(Beginning of Text under study)

As a child, my sister and I would joke that they were our "surrogate parents". We hadn't yet realised how inadequate our parents were, but we sure did notice that these two particular adults treated us as full human beings, worthy of respect and consideration. Unlike our actual parents. Even though they live an ocean away, they are the ones I went to when I was considering leaving my violent and abusive ex-H, and again a year later when I was considering confronting my parents on their behaviour.
I was afraid that they would be shocked and reject me for being a bad daughter, but instead what they said when I told them I wanted to confront my parents, and was afraid that they would think less of me for it, was: "There is nothing you could do to lose our love."
So when I feel unlovable, and I know that this just harkens back to my parents not being able or willing to love me adequately, I think about my aunt and uncle saying that. Knowing that somebody out there loves me helps me to build my own belief that I am lovable just because - I know external validation is a crutch; I'm still working on the strength to walk without it.

(End of Text under study)
(Beginning of Dataset excerpts)

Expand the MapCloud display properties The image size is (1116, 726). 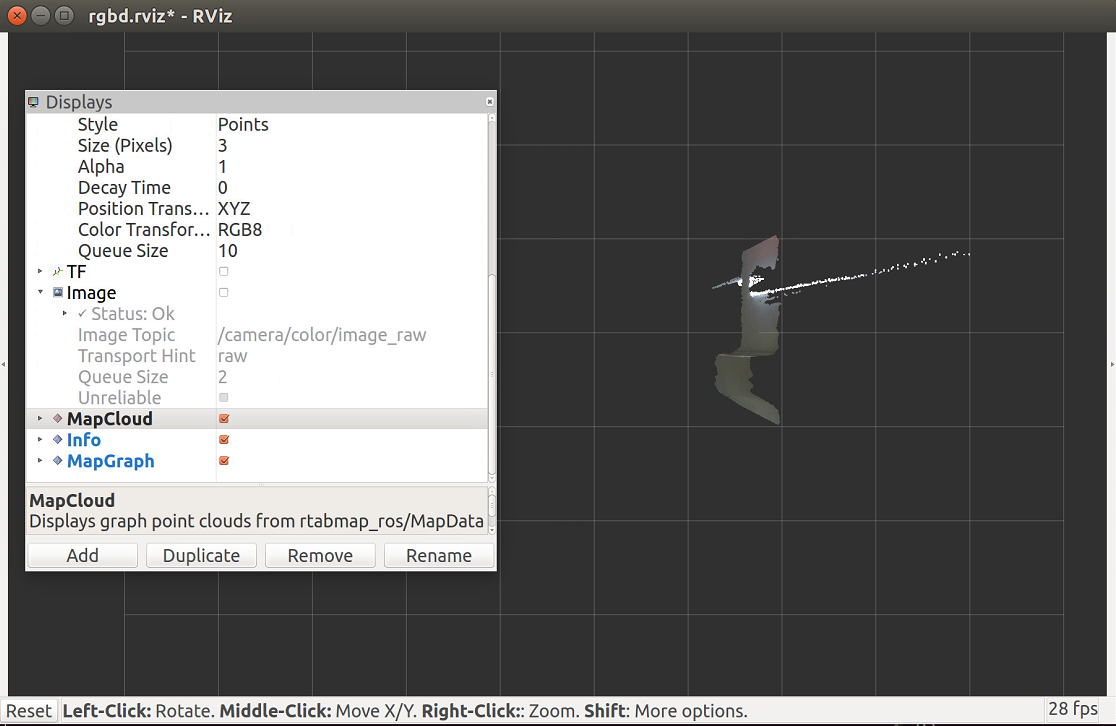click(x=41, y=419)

(End of Dataset excerpts)
(Beginning of Dataset excerpts)

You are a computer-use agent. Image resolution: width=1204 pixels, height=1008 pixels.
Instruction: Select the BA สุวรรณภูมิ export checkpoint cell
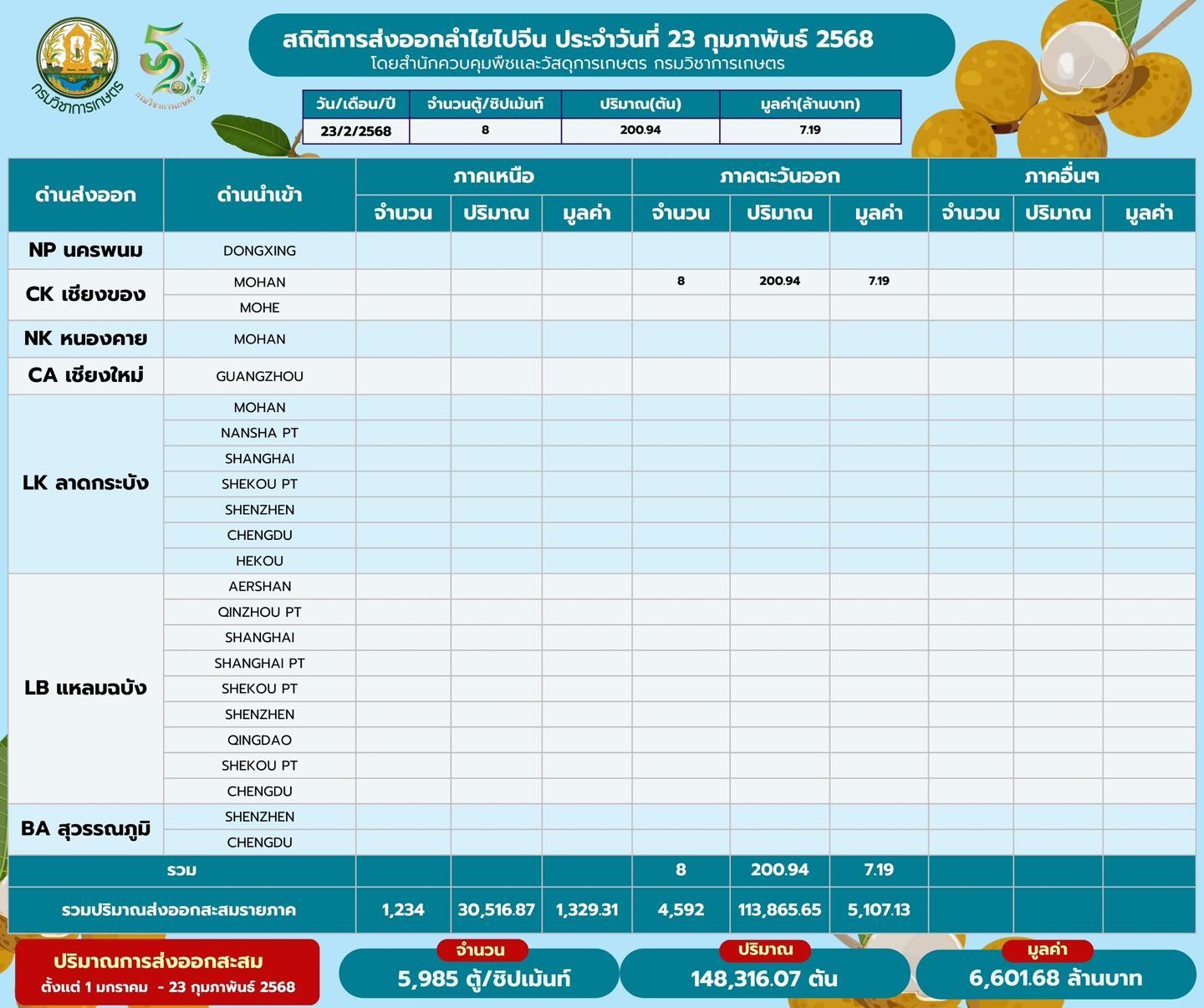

(End of Dataset excerpts)

* Task A
Answer these questions from the passage about the aunt and uncle, one line each:
(i) What did the narrator and the narrator's sister jokingly call the two adults as children?
(ii) How far away do the aunt and uncle live?
(iii) What did they say when told of the plan to confront the narrator's parents?
* Task B
Write the next part of the passage about the aunt and uncle, starting after its final sentence.
The records are separate material and have no connection to the passage about the aunt and uncle.

* Exercise result A
(i) Their "surrogate parents."
(ii) An ocean away.
(iii) "There is nothing you could do to lose our love."

* Exercise result B
HotDamn, that is wonderful that you have the unconditional love of your Aunt and Uncle. And that is all each of us is really yearning for isn't it? For me, I have accepted that my parents are incapable of loving me unconditionally, and I am just starting the journey of learning to love and respect myself in the way they never could (as opposed to the self-loathing I learnt from them).
As for who reached out to me..... Well, I have had a couple of good counsellors over the years, and am seeing quite a good counsellor atm. When I really think about it, I'm not sure that anyone reached out to me - it was always expected that I would be the one reaching out to others.
However, I also realised this week:
"I am my own best ally, I am my own best support. I have all the skills and ability that I need to solve my own problems. I have the capability to implement my plans to the best of my ability."
Now, while I believed this in a professional sense, I had never applied it to other areas of my life. Of course while I had this insight during the week, I am still working on internalising it and truly believing it.
During a somewhat traumatic time in my life, a much wiser older gentleman once said to me "You have to save yourself". Prophetic words, don't you think?
I didn't realise this was still going! I have posted on here before but it was ages ago and I name changed. I have one of the most dysfunctional families ever and they have nearly destroyed me, but i'm still fighting and am just marking this thread so I can come back and offload when it not the middle of the night
SoSad - I don't think it's at all to be the one who reaches out to others, both in terms of giving to others, and in terms of reaching out for help.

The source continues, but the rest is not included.